TEXT SECTION:
= = = = = = =

From the side, lower 'Electric' badges are one of the few giveaways to this model's BEV status; that and the fact that it has two 'filler' flaps, one for a Type 2 charger on the driver's side and one for a fast-charge CHAdeMO plug on the near side. Apart from the bespoke badge, there are no differences over the usual hybrid model at the rear, dominated by an LED tail light 'blade' extending the full width of the tailgate, the lamp section in this case made up of an array of 120 LEDs and tapering in the middle to be just 3mm deep at its narrowest point.

Inside, specific UX 300e features are even harder to spot, limited to a bespoke 'drive-by-wire' auto gear selector, branding on the floor mats and badging in the instrument cluster, where you'll also find some EV-specific displays if you look hard enough. Even the central instrument gauge looks much the same as that of the ordinary hybrid model, with its 'charge', 'eco' and 'power' options. Plus in the information display alongside, there are selectable EV options - things like range and your current and average consumption in miles per kWh. From here, you can also select a charging schedule, vary current and the charging limit - and even cool the battery. There's nothing much of note on the 7-inch centre stack screen - just the usual audio, 'phone, apps and climate functions - though it can at least connect through to 'Apple CarPlay'/'Android Auto' smartphone-mirroring - which you'll probably need it to do because navigation wasn't standard unless the original buyer opted for the bigger 10.3-inch 'Lexus Navigation' display, which only came as part of an expensive top 'Takumi' Pack'.

= = = = = = =

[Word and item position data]
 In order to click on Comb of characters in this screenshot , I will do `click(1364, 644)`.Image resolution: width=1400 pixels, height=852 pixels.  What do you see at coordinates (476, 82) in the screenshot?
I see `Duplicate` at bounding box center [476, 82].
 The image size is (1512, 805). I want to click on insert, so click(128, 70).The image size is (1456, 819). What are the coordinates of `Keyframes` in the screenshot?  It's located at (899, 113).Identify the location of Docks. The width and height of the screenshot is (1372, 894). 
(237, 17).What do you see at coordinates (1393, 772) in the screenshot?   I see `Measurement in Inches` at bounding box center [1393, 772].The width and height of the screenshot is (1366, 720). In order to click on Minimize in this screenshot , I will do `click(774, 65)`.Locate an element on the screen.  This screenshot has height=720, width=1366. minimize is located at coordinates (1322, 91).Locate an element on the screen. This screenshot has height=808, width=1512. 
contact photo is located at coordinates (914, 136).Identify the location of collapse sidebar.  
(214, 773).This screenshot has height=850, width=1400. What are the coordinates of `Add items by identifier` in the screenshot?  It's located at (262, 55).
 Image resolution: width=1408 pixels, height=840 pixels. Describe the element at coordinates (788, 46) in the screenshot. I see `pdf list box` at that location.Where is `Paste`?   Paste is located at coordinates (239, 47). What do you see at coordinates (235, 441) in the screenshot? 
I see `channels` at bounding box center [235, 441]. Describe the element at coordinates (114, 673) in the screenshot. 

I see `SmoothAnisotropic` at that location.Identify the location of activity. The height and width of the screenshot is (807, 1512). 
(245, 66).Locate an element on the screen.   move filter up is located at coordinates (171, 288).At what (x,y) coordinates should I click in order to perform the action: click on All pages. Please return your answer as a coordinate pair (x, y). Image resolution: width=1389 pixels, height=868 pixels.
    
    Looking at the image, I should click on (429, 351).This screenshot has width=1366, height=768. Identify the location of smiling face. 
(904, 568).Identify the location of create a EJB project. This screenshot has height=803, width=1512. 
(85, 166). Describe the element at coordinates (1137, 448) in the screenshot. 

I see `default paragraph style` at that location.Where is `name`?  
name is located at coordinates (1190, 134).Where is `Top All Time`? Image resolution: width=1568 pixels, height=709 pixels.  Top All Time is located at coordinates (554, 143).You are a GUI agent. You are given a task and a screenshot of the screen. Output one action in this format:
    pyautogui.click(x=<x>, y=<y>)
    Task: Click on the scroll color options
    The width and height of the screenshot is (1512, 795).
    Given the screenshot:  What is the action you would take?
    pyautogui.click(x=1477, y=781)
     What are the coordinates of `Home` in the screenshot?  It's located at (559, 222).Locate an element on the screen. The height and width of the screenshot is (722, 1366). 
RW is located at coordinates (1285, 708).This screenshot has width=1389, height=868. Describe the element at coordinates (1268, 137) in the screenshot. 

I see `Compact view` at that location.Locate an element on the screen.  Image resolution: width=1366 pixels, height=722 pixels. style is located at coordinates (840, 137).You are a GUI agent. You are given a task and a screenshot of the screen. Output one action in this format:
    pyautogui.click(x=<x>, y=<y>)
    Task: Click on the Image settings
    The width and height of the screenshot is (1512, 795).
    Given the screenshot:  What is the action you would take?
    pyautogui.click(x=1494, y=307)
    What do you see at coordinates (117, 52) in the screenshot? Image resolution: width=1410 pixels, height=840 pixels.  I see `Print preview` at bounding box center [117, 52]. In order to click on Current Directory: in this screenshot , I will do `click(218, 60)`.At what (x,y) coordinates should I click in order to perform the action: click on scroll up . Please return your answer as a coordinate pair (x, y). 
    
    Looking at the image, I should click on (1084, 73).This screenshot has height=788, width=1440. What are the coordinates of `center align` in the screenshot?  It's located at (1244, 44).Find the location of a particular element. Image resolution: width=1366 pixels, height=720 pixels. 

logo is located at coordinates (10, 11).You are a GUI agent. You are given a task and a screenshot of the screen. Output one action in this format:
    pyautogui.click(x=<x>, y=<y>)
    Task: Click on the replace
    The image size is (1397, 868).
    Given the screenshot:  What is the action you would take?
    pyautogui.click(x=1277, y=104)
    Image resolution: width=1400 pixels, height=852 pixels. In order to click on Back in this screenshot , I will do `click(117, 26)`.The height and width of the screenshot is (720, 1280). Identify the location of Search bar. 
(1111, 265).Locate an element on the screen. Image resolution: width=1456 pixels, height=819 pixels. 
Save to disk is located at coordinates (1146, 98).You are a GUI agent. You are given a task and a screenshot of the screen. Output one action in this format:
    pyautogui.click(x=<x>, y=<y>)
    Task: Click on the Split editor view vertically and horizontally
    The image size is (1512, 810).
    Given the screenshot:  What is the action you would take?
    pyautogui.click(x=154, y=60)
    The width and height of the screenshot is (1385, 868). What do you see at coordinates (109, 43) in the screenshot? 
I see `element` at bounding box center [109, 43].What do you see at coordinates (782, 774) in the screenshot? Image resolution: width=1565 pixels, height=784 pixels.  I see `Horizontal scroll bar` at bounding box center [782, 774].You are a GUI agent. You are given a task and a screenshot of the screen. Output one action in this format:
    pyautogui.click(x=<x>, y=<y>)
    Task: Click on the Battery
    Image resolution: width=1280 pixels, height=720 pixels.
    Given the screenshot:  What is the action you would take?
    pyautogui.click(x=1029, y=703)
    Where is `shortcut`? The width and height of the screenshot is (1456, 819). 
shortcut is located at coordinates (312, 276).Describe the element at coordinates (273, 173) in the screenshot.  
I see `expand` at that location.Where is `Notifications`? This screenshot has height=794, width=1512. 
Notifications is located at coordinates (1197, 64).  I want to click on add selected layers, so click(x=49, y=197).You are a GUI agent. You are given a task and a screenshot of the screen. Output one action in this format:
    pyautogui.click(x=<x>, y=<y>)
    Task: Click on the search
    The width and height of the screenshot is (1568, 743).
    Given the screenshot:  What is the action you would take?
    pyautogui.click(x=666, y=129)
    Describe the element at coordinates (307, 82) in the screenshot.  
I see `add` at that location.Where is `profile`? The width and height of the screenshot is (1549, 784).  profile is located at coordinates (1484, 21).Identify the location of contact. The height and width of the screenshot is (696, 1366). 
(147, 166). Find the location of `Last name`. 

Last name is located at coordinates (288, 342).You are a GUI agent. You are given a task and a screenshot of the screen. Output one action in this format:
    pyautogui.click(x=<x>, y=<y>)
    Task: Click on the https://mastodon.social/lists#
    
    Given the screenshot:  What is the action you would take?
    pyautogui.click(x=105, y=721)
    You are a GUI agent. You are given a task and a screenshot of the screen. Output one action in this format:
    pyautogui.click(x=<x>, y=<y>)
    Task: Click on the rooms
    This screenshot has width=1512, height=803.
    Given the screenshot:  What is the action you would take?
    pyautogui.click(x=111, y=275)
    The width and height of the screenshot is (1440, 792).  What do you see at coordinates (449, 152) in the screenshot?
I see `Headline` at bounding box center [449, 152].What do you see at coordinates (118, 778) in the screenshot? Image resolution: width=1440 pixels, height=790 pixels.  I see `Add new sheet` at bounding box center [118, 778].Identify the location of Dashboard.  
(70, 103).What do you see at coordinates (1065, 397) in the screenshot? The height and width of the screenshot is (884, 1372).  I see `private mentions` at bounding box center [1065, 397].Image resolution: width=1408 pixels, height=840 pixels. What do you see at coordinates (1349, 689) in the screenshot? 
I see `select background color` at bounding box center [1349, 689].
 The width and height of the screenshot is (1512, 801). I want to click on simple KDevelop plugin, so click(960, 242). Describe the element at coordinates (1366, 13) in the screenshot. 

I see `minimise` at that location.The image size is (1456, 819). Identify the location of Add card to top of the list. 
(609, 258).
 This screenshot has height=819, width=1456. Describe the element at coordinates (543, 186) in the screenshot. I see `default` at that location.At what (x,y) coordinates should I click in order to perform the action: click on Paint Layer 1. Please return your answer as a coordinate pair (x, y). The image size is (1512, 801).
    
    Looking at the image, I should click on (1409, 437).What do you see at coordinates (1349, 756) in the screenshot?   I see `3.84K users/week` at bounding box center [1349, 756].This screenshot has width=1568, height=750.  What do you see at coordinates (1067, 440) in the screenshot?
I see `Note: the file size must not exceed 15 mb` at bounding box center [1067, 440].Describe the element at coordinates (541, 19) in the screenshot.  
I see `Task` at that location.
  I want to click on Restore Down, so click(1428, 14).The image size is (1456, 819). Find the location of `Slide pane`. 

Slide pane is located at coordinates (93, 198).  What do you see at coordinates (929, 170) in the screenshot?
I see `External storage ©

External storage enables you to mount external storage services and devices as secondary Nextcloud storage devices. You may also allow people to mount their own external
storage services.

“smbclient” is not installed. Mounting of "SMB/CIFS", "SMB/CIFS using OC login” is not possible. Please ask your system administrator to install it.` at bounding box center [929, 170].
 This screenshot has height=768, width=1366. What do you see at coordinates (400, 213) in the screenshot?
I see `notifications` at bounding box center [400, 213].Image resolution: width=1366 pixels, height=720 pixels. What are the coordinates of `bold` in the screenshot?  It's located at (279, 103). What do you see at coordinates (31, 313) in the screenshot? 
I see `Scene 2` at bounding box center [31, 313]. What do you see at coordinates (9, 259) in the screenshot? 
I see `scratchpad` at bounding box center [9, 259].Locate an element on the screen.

= = = = = = =

Can you write out the part of the Lexus UX 300e text that begins at the words "From the side, lower" and stops after "its narrowest point."?

COMPLETED EXERCISE:
From the side, lower 'Electric' badges are one of the few giveaways to this model's BEV status; that and the fact that it has two 'filler' flaps, one for a Type 2 charger on the driver's side and one for a fast-charge CHAdeMO plug on the near side. Apart from the bespoke badge, there are no differences over the usual hybrid model at the rear, dominated by an LED tail light 'blade' extending the full width of the tailgate, the lamp section in this case made up of an array of 120 LEDs and tapering in the middle to be just 3mm deep at its narrowest point.